## Data for processing
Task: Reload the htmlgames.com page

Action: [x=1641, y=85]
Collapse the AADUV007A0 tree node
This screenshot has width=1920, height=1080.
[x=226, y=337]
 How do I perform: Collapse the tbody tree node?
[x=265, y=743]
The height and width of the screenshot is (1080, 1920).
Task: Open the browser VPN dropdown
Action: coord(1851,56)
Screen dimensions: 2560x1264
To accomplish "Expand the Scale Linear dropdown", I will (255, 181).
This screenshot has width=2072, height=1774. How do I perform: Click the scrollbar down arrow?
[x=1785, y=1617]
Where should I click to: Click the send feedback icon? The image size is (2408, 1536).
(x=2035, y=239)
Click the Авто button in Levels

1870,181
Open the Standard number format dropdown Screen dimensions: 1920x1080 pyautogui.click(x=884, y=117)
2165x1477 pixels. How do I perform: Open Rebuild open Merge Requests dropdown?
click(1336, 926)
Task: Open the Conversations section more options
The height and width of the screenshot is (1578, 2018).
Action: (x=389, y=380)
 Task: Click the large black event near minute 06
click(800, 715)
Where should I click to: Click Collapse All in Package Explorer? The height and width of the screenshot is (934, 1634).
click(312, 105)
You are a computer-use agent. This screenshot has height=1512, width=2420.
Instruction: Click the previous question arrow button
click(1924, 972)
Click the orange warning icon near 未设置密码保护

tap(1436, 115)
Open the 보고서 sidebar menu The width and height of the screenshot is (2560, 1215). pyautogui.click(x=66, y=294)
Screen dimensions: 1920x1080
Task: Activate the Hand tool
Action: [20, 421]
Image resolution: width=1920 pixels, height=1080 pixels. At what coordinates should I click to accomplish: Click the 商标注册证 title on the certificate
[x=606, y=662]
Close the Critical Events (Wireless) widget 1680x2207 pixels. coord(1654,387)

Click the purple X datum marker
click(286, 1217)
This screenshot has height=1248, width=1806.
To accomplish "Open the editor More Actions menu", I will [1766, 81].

## Goal of the exercise
After reading the listing, copy all of it out exactly.

## Expected answer
Task: Reload the htmlgames.com page

Action: [x=1641, y=85]
Collapse the AADUV007A0 tree node
This screenshot has width=1920, height=1080.
[x=226, y=337]
 How do I perform: Collapse the tbody tree node?
[x=265, y=743]
The height and width of the screenshot is (1080, 1920).
Task: Open the browser VPN dropdown
Action: coord(1851,56)
Screen dimensions: 2560x1264
To accomplish "Expand the Scale Linear dropdown", I will (255, 181).
This screenshot has width=2072, height=1774. How do I perform: Click the scrollbar down arrow?
[x=1785, y=1617]
Where should I click to: Click the send feedback icon? The image size is (2408, 1536).
(x=2035, y=239)
Click the Авто button in Levels

1870,181
Open the Standard number format dropdown Screen dimensions: 1920x1080 pyautogui.click(x=884, y=117)
2165x1477 pixels. How do I perform: Open Rebuild open Merge Requests dropdown?
click(1336, 926)
Task: Open the Conversations section more options
The height and width of the screenshot is (1578, 2018).
Action: (x=389, y=380)
 Task: Click the large black event near minute 06
click(800, 715)
Where should I click to: Click Collapse All in Package Explorer? The height and width of the screenshot is (934, 1634).
click(312, 105)
You are a computer-use agent. This screenshot has height=1512, width=2420.
Instruction: Click the previous question arrow button
click(1924, 972)
Click the orange warning icon near 未设置密码保护

tap(1436, 115)
Open the 보고서 sidebar menu The width and height of the screenshot is (2560, 1215). pyautogui.click(x=66, y=294)
Screen dimensions: 1920x1080
Task: Activate the Hand tool
Action: [20, 421]
Image resolution: width=1920 pixels, height=1080 pixels. At what coordinates should I click to accomplish: Click the 商标注册证 title on the certificate
[x=606, y=662]
Close the Critical Events (Wireless) widget 1680x2207 pixels. coord(1654,387)

Click the purple X datum marker
click(286, 1217)
This screenshot has height=1248, width=1806.
To accomplish "Open the editor More Actions menu", I will [1766, 81].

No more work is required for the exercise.